Ninym s’était calmée, reprenant son rôle d’aide de Wein avec des joues légèrement rougissantes.
La princesse s’était étalée sur un lit tissé d’écorce d’arbre. « Pendant que vous vous occupiez de vos affaires, j’ai moi-même examiné la situation. J’ai fait des recherches sur le passé de Legul et j’ai confirmé quelque chose de fascinant. »
« Qu’est-ce que ça peut être ? »
« Il est soutenu par Vanhelio. »
Même Wein avait été surpris.
Vanhelio était une nation située dans la partie sud-ouest du continent, comparable à la nation nordique de Soljest pour deux raisons.
Elle avait à peu près la même puissance militaire, et Vanhelio avait Steel comme Sainte Élite, tout comme Soljest avait le roi Gruyère.
« Vous voulez dire la Sainte Élite Steel Lozzo… L’artiste duc de Vanhelio ? »
Wein avait rencontré Steel pendant le Festival de l’Esprit. Son impression était qu’il ne voulait pas être près de lui.
« Je ne peux pas dire si Steel a un lien direct avec Legul, mais il ne fait aucun doute qu’il a le soutien de Vanhelio, et ce sont eux qui entretiennent sa flotte. Pouvez-vous deviner, Prince Wein, ce que Vanhelio recherche et pourquoi ils soutiennent Legul ? »
Certainement pas par pitié pour le fils banni. Legul avait dû offrir quelque chose d’aussi avantageux.
« “Établir Patura comme tête de pont et envahir l’empire.” »
Les voix de Wein et de Tolcheila se chevauchèrent parfaitement.
« Il semble que nous soyons tous deux arrivés à la même conclusion, » avait-elle déclaré.
« C’est la seule raison plausible.

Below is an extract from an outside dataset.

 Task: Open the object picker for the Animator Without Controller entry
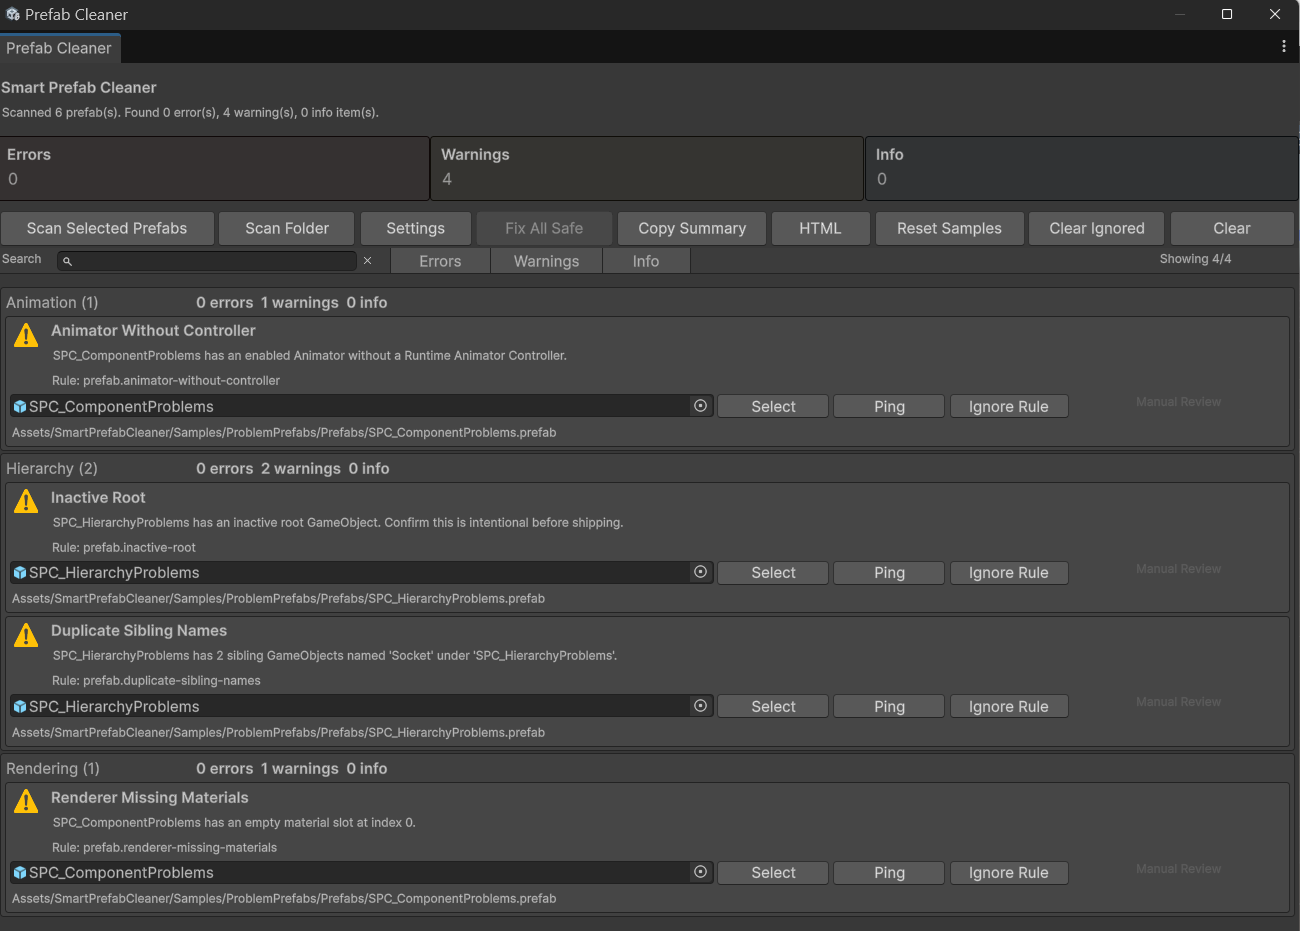pyautogui.click(x=700, y=406)
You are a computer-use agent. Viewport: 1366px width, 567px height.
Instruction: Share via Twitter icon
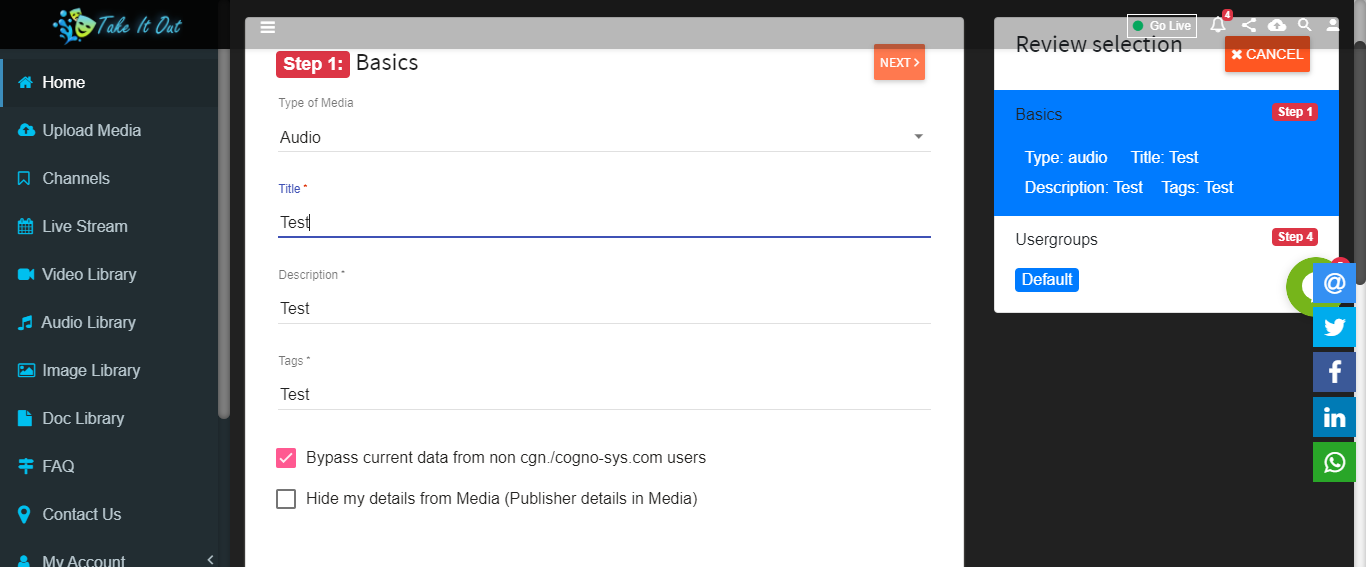1334,327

Bien que Patura penche légèrement à l’ouest, elle est restée neutre. Si elle s’aligne sur cette partie du continent, elle perturbera l’équilibre des forces dans le Sud. »
« Il est peu probable que les insulaires se battent. Après tout, ils ont de mauvaises relations avec l’empire. »

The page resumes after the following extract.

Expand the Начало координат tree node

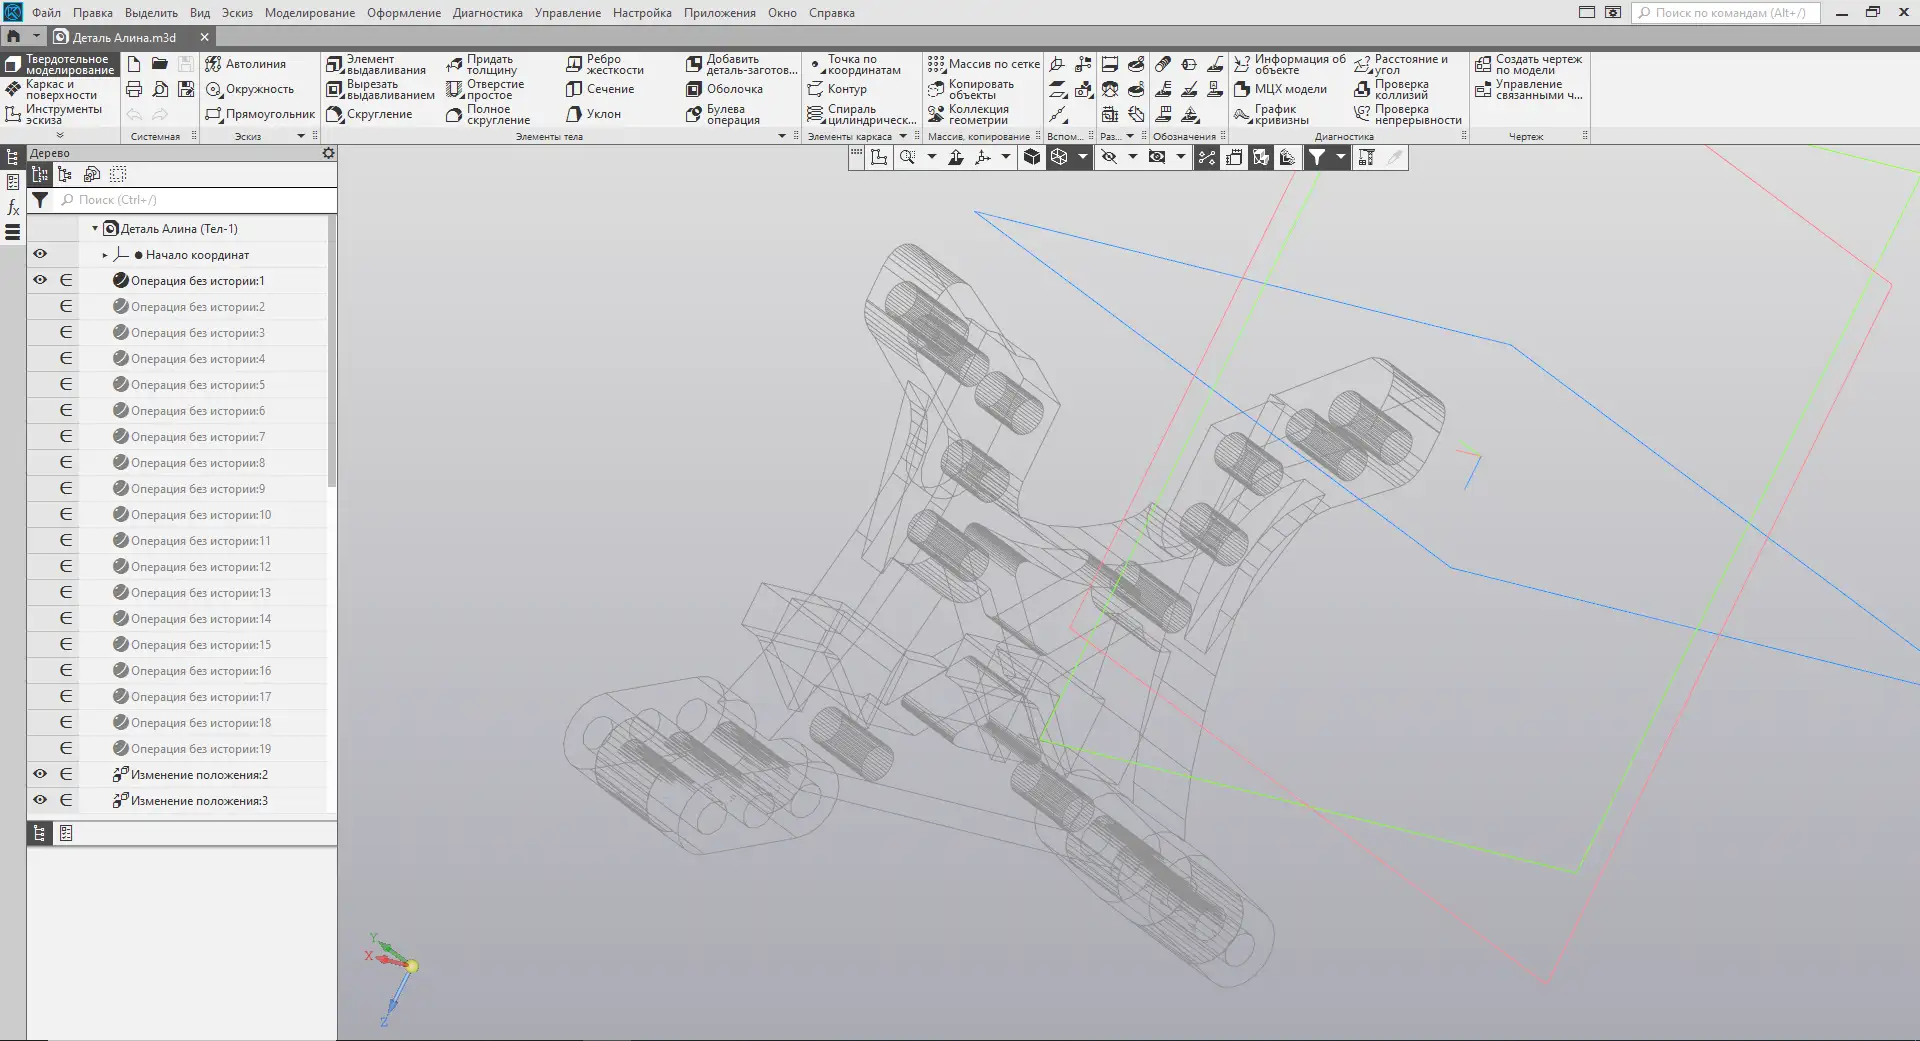tap(105, 255)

L’empire avait lancé de nombreuses tentatives de colonisation de Patura. Les Zarifs avaient établi des politiques de défense non agressives, ne favorisant ni l’Est ni l’Ouest, mais Patura considérait l’empire comme une menace pour sa liberté.
« … Si l’empire était stable, l’Ouest n’aurait aucune chance, même avec la marine de Patura à ses côtés. N’est-ce pas ? » demanda Wein.
« Correct. Cependant, ce n’est pas le cas en ce moment. Les princes impériaux se battent toujours pour le trône. Si le plan de Steel et Legul réussit, ils pourront s’infiltrer dans les profondeurs de l’empire. »
Wein était d’accord avec cette évaluation. En fait, il pensait que c’était extrêmement probable.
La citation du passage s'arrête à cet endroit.